It all began when exploring triple stores and graph databases and noting that those available were rather slow. As experimentation continued it seemed that JSON store were also slow by comparison. The blog entries here provide a bit of the history and the latests musings over the development of OpO.
As a start this page is intended not only as a blog but a place to encourage comments and get involved as the project progresses. Feel free to send comments, feedback, or initiate general discussion by sending email to email@example.com.
The Agoo release with WebSocket and SSE support is ready for release. I put up a PR for an addition to the Rack spec. It took a little while to get the spec addition finalized but it is ready now. It was nie working with Bo to get both server gems using the same API.
Next up is blending in the Agoo handling into OpO but with support for more connections.
While implementing support for Rack it became clear that using a common request handler for Agoo and OpO has some advantages. That effort is underway and includes support for Rack, WebSockets, and SSE. Of course OpO will include a few extra options.
I've been collaborating with Bo, the author of Iodine which is another Ruby gem web server. We are refining a Rack push spec that we can both implement.
After releasing Agoo it only made sense to open source the 'hoe' application used for benchmarking. After a rename 'hose' was released as perfer.
Next up has not changed. It is adding Ruby rack support to WAB and OpO. Then on to some tweaks to OpO for faster heavy load performance.
Agoo is Japanese for a type of flying fish is is also the name for a new Ruby gem. Agoo, the gem, is a derivative of the OpO code base with a few changes that will be worked into OpO as well. Agoo is a Ruby rack compatible web server that like OpO is fast. The benchmarks will be updated soon with value on the desktop but for now they are from a laptop. The first release should be before the end of this month.
Next up is adding Ruby rack support to WAB and OpO. Then on to some tweaks to OpO for faster heavy load performance.
The opo-c client has been made public on github as OpO-C. With my desktop rig the benchmarks come in at over 400K queries/second and latency of around 100 microseconds. Satisfying results. I would love to try benchmarking on the new MacPro with 20 cores running Ubuntu but a bit expensive for just a benchmark.
Ok, I don't like the web site. That will have to change over the next week or two.
Nothing much in the last 5 days except a redesign of the home page.
More coming next year.
Early results show the client to be faster than the HTTP API. Thats before one more significant optimization. With the C client API OpO may hit over 1 million fetches per second with a fast enough network connection. The bottleneck appears to be the network at this point. More benchmarking will tell. For a performance geek like myself that is exciting.
Added another lesson to the WABuR tutorial as well to make sure it keeps going.
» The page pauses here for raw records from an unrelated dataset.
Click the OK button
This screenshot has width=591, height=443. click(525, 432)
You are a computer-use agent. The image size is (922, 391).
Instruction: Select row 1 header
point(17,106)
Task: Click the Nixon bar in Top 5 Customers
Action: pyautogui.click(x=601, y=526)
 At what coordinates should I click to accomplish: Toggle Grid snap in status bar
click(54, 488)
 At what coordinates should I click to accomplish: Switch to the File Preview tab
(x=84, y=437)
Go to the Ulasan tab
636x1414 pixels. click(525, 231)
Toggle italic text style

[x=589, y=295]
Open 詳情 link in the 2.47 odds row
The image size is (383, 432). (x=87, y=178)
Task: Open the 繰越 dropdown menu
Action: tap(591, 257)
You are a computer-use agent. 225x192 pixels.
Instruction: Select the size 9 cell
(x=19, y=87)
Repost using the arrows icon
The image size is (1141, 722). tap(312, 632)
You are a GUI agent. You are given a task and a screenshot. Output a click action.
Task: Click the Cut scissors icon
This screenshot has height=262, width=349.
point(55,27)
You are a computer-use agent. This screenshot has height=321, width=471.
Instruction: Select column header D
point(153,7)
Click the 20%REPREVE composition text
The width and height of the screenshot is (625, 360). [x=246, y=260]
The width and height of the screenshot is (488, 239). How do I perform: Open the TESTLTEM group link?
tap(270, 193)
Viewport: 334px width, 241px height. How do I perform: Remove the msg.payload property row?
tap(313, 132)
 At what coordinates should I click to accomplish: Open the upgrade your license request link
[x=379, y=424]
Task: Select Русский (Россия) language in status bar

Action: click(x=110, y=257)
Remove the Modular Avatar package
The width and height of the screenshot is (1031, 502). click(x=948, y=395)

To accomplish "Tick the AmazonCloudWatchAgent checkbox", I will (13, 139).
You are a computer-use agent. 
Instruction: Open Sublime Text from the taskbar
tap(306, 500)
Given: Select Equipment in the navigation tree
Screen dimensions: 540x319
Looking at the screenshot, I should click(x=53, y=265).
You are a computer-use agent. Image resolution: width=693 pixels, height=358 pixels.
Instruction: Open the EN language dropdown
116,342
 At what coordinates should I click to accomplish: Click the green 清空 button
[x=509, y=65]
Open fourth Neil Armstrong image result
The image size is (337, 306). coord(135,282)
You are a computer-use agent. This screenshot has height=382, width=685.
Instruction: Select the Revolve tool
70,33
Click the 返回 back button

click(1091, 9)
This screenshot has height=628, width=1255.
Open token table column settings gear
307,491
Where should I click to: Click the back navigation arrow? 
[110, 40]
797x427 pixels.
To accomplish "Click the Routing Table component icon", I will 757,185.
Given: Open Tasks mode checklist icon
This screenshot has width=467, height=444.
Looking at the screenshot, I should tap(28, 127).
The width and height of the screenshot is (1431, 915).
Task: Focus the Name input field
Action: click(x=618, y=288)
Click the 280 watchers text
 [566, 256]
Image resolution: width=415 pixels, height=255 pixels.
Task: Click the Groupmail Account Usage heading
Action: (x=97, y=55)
Next up is a client API for OpO. In preparation for that a new binary wire format is underway. It looks promising. Simple to parse. Prealloc possible when receiving, and built directly with not intermediate structures. Thats being done in a new opo-c repo. The repo is private for now but will become public and OSS once the server side is completed. Looking to exceed one million requests per second.
WABuR is still being worked on. Flip flopping back and forth. The tutorial is progressing and additional tests are being added.
Finally finished journalling. Works as expected with not much overhead. That was nice.
The web site was updated. I think it is more interesting. The benchmarks turned out very well.
Lots of work on WABuR in the last couple of weeks. It's looking good. OpO-Rub is being tested while implementing WABuR and a few new features and bug fixes are going out today.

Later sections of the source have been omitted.